FIG. 5 is directed to a final manipulation of one component of the 
apparatus according to the present invention. The cap 40 has indicia 
thereon correlative to the identity of the fluid F which has now been 
transferred from the vial 10 into the syringe S. The cap 40 has an 
interior passageway 44 which is placed in axial registry with the long 
axis L of the syringe S or needleless cannula. Thus, the syringe S or 
cannula will be covered with cap 40. As mentioned above, the scoreline 30 
of the opening 12 defines an axis of symmetry between the tapering section 
8 of the vial body 20 and the diverging contour 38 of the passageway 44 of 
the cap 40. As shall now be evident, the cap 40 can be frictionally forced 
over the conical taper of the syringe S thereby covering the male luer 
coupling M. 
In this way, after the syringe S is loaded and ready for subsequent use, 
the contents of the fluid F within the syringe S will be known to the 
person dispensing the medication. Thus, different fluids can be pre-loaded 
into several syringes in a secure area.
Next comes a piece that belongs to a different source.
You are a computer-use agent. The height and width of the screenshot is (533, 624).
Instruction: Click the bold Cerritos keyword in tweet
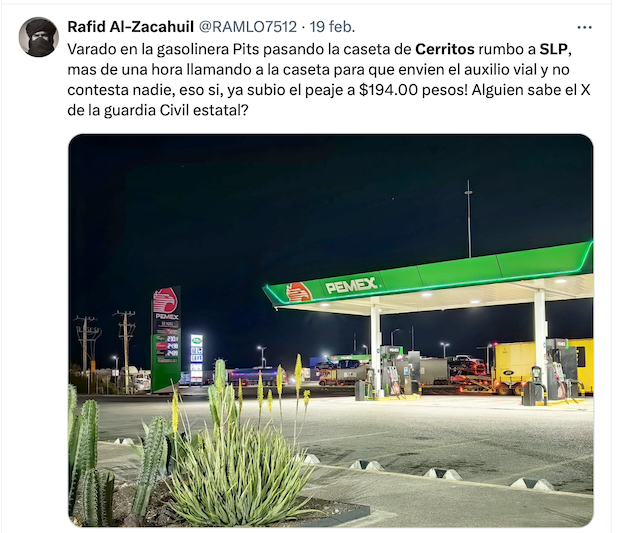pos(445,49)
The healthcare professional can 
merely take a collection of the syringes or needleless cannulas to the 
site for ultimate medicating without having to use a drug preparation cart 
as is commonly in vogue today. The cap 40 can include a support foot 46 to 
support the syringe S or vial 10 on end. The foot 46 is located at an end 
of the cap 40 remote from passageway 44 and defines a planar surface 
transverse to the long axis 2. This allows the on end orientation of FIG. 
6. The foot 46 is preferable faceted at extremities thereof so that the 
foot 46 prevents the syringe S or vial 10 connected thereto from rolling 
when oriented as shown in FIGS. 1 and 5. 
As had been mentioned briefly hereinabove, many people residing in 
hospitals as in-patients have infusion catheters operatively coupled at 
all times during their stay. Many of the infusion catheters include a 
female luer coupling similar to the contour of both the vial 10 and the 
passageway 44 of the cap. When this is the case, the syringe S never needs 
to include a needle on the male luer coupling M. Instead, one can 
administer the medicine directly through the infusion catheter. In this 
way, the number of instances where trained medical personnel are exposed 
to administering fluids with hypodermic needles will be minimal. This 
reduces the amount of time and care required in the efficient performance 
of their tasks and minimizes both occasions for needle sticks and problems 
of needle disposal. 
Moreover, having thus described the invention, it should be apparent that 
numerous structural modifications and adaptations may be resorted to 
without departing from the scope and fair meaning of the instant invention 
as set forth hereinabove and as defined hereinbelow by the claims.